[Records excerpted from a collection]
----------
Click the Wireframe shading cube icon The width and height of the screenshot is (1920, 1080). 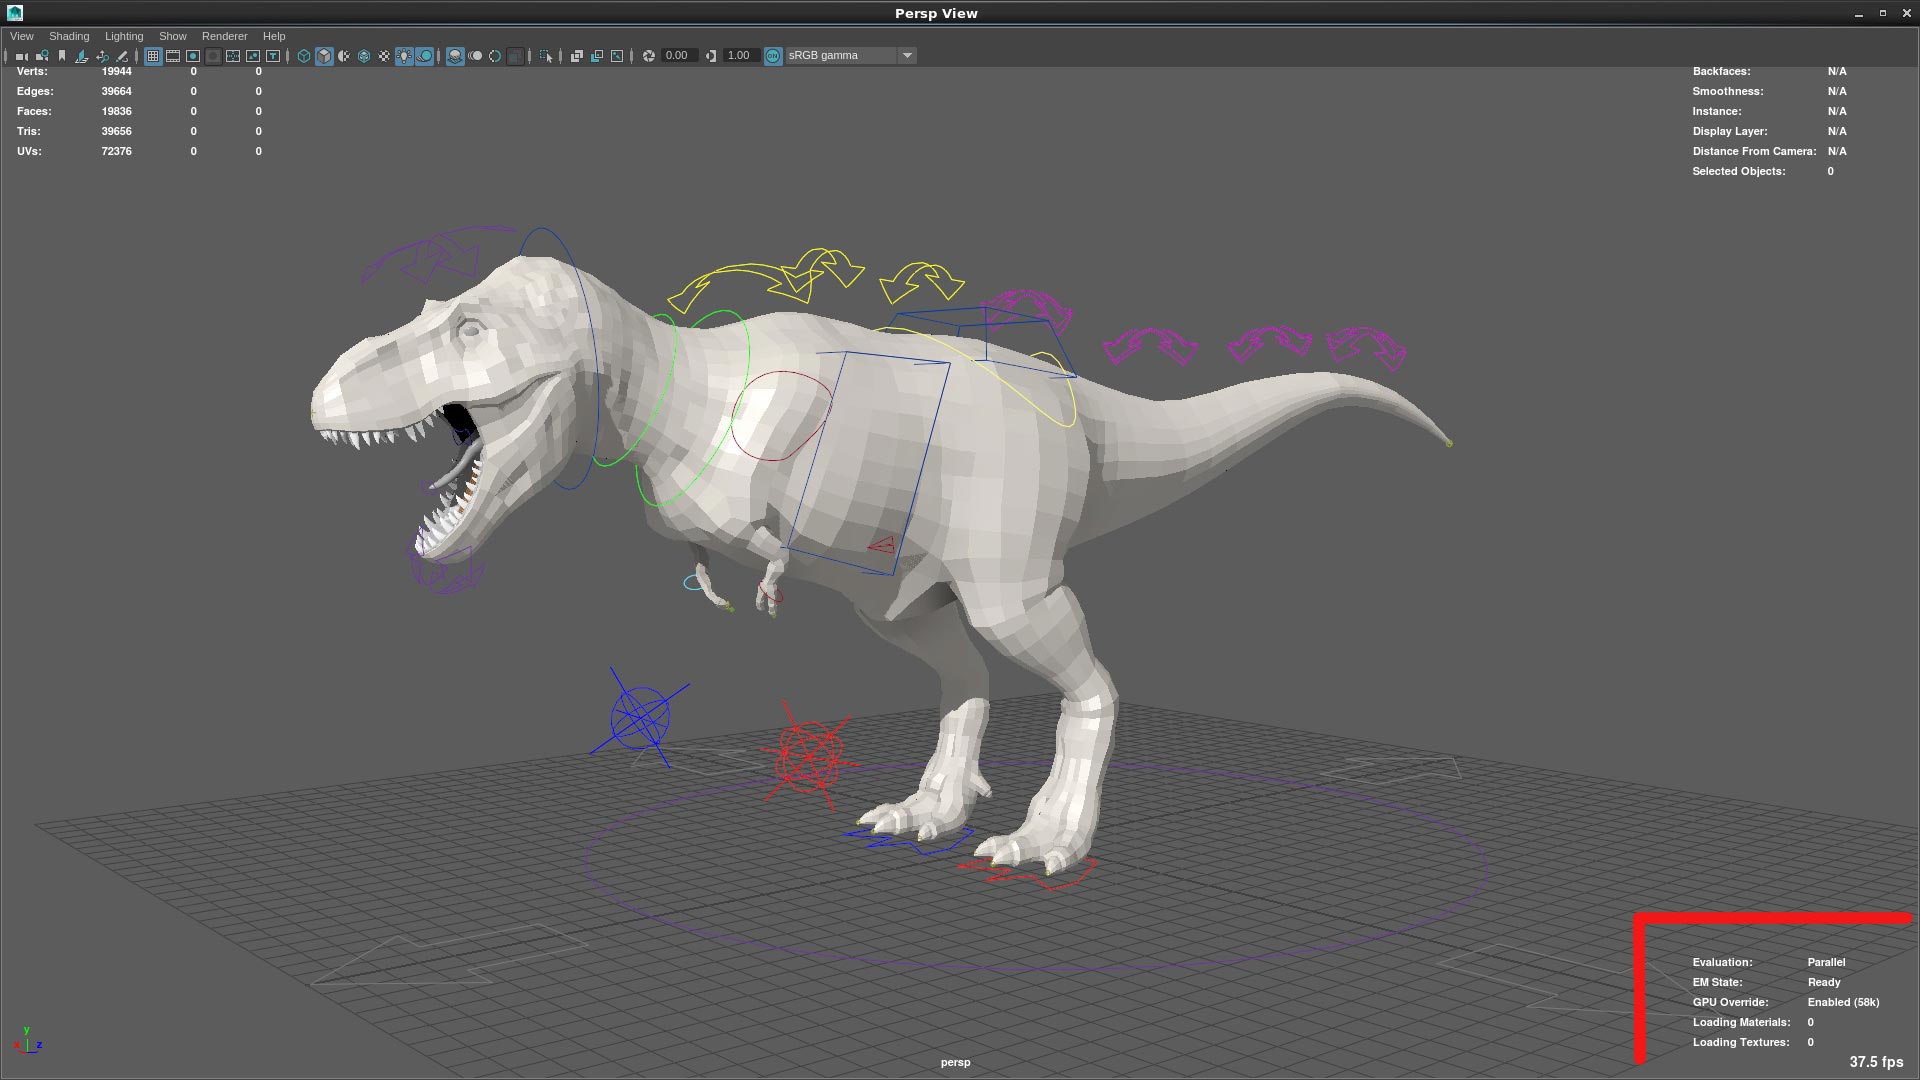point(304,56)
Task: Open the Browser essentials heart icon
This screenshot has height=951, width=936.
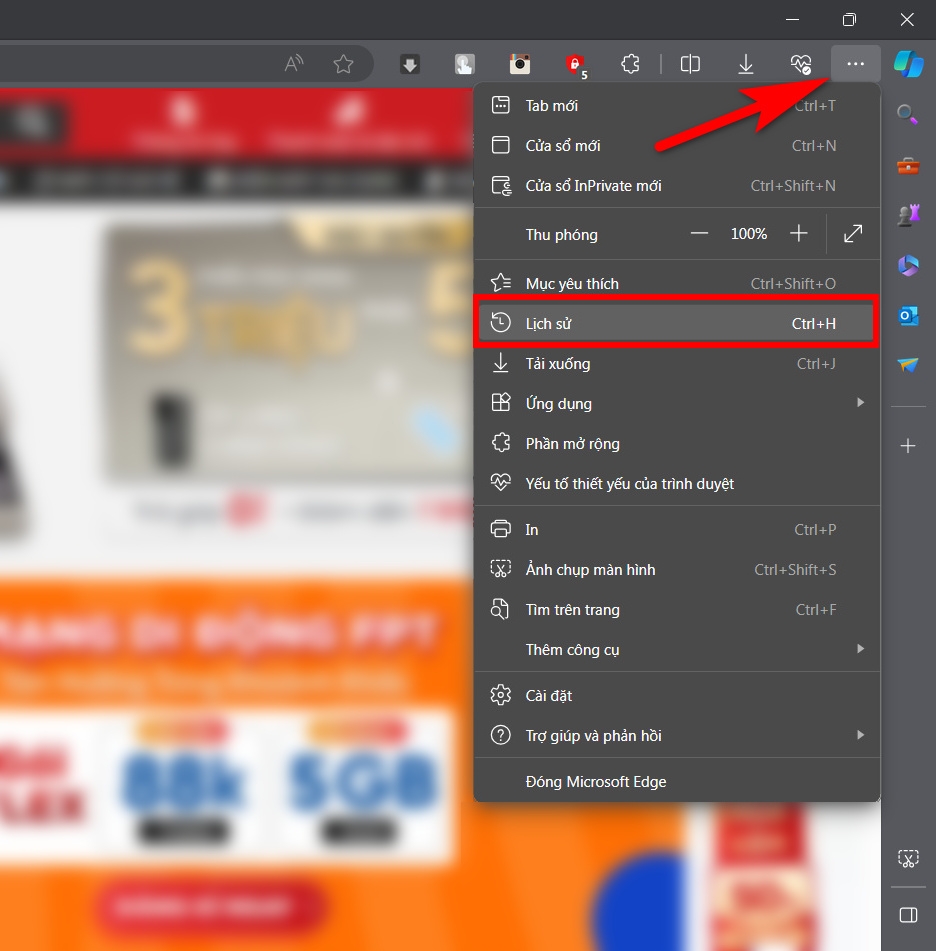Action: coord(800,64)
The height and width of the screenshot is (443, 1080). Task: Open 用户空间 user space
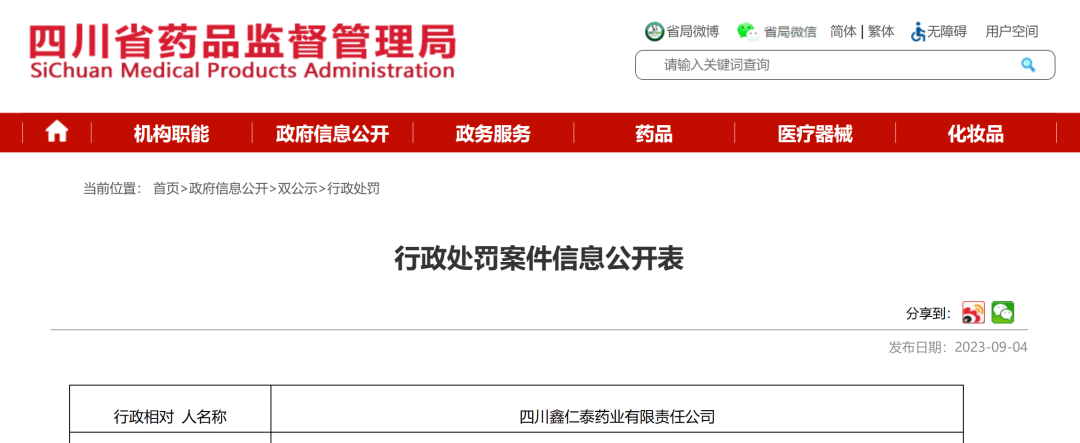click(x=1011, y=31)
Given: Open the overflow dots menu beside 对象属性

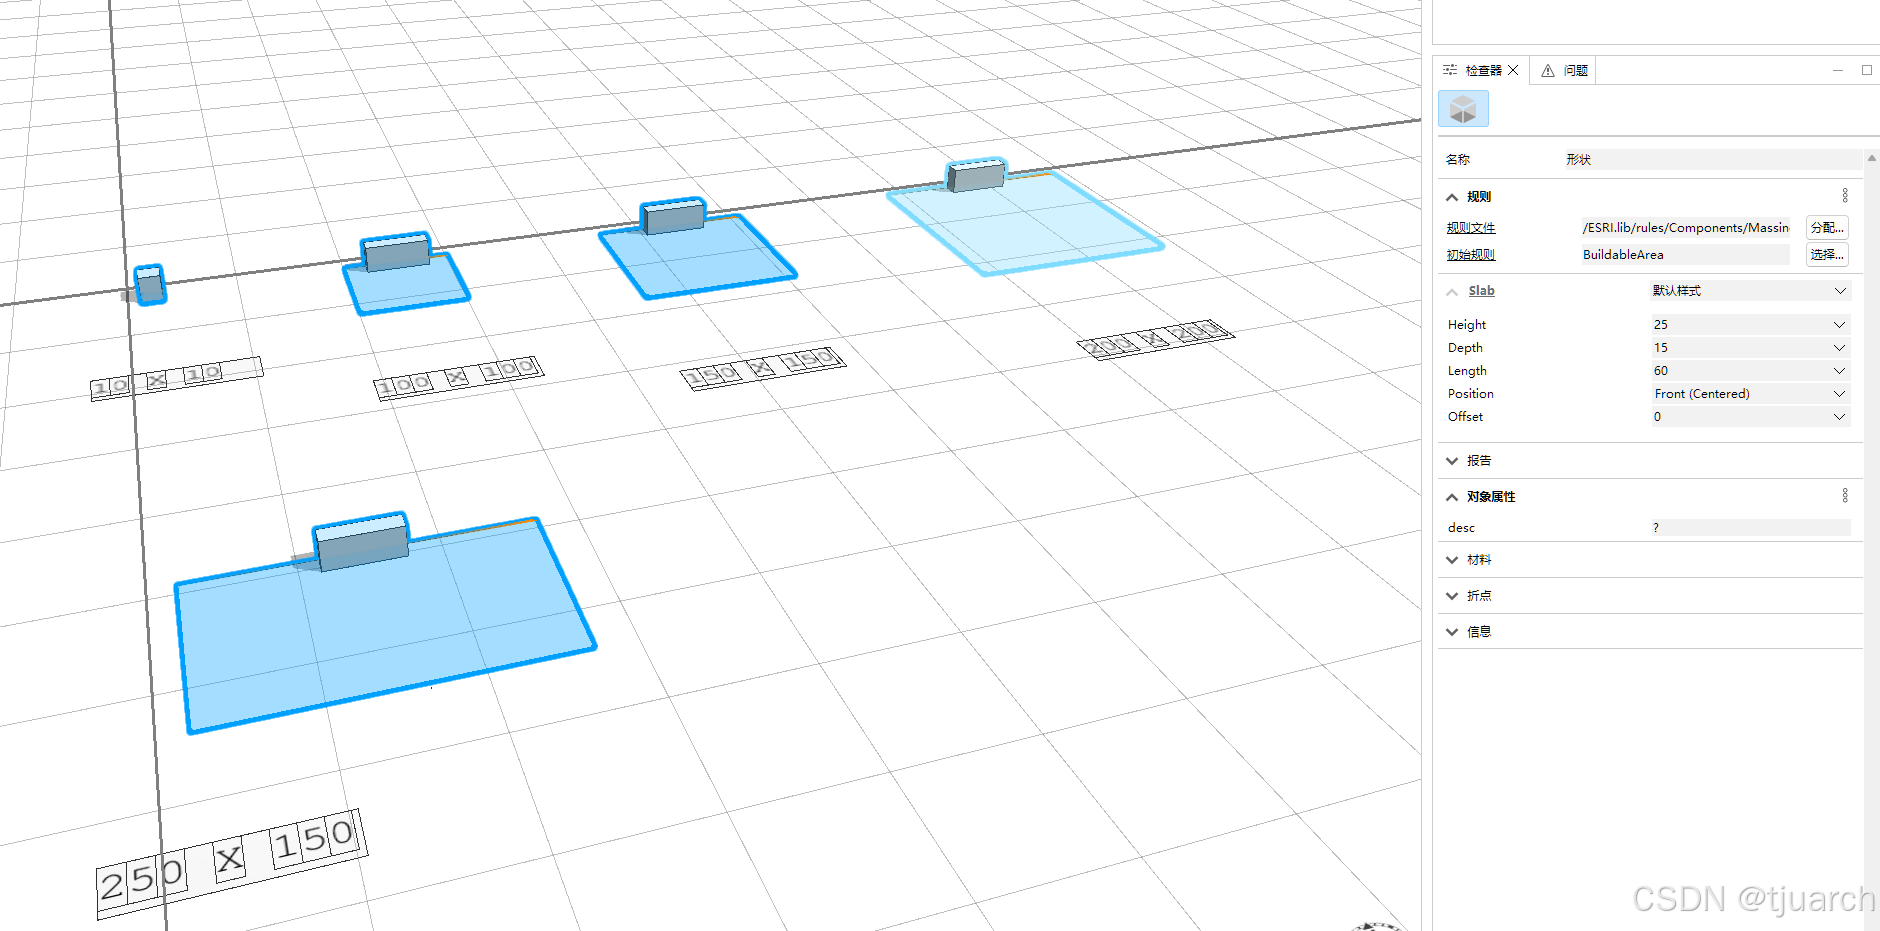Looking at the screenshot, I should 1845,494.
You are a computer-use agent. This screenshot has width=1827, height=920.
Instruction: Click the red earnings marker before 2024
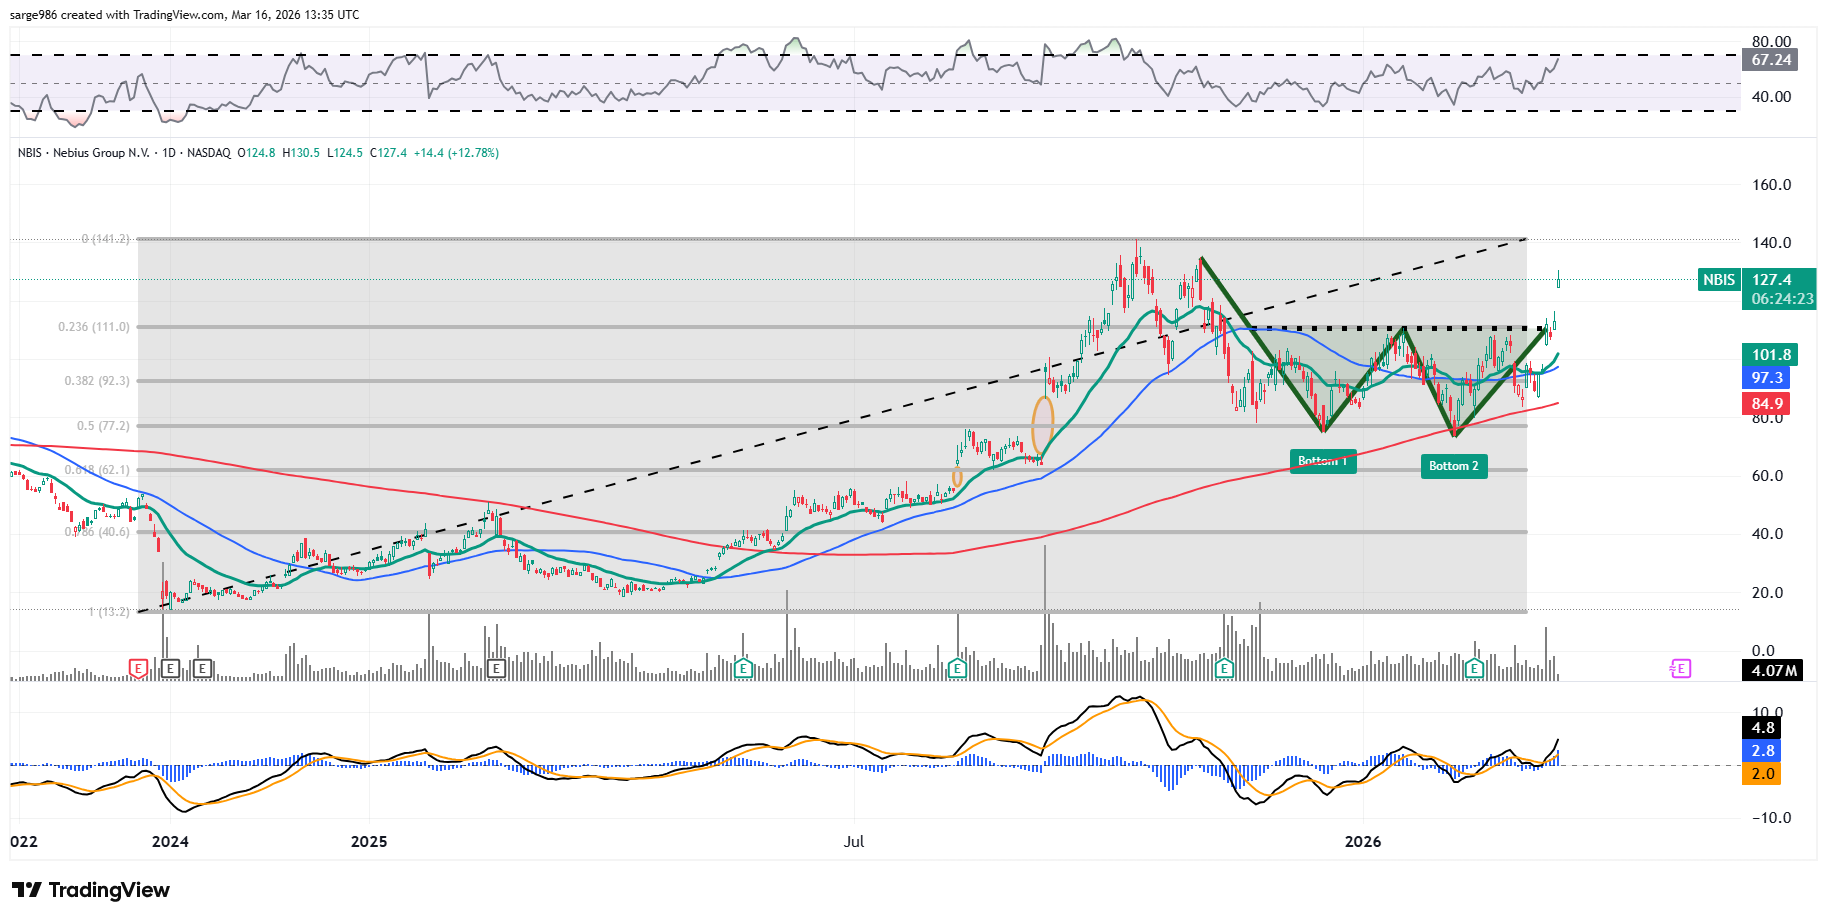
----------
What the task requires: Render the listing as a numbered list, starting at the line that contains "The height and" and ending at the end of the listing. Omit blank lines and pictures.

Solution to this problem:
1. The height and width of the screenshot is (443, 1080). Task: Open 用户空间 user space
2. click(x=1011, y=31)
3. Given: Open the overflow dots menu beside 对象属性
4. Looking at the screenshot, I should 1845,494.
5. You are a computer-use agent. This screenshot has width=1827, height=920.
6. Instruction: Click the red earnings marker before 2024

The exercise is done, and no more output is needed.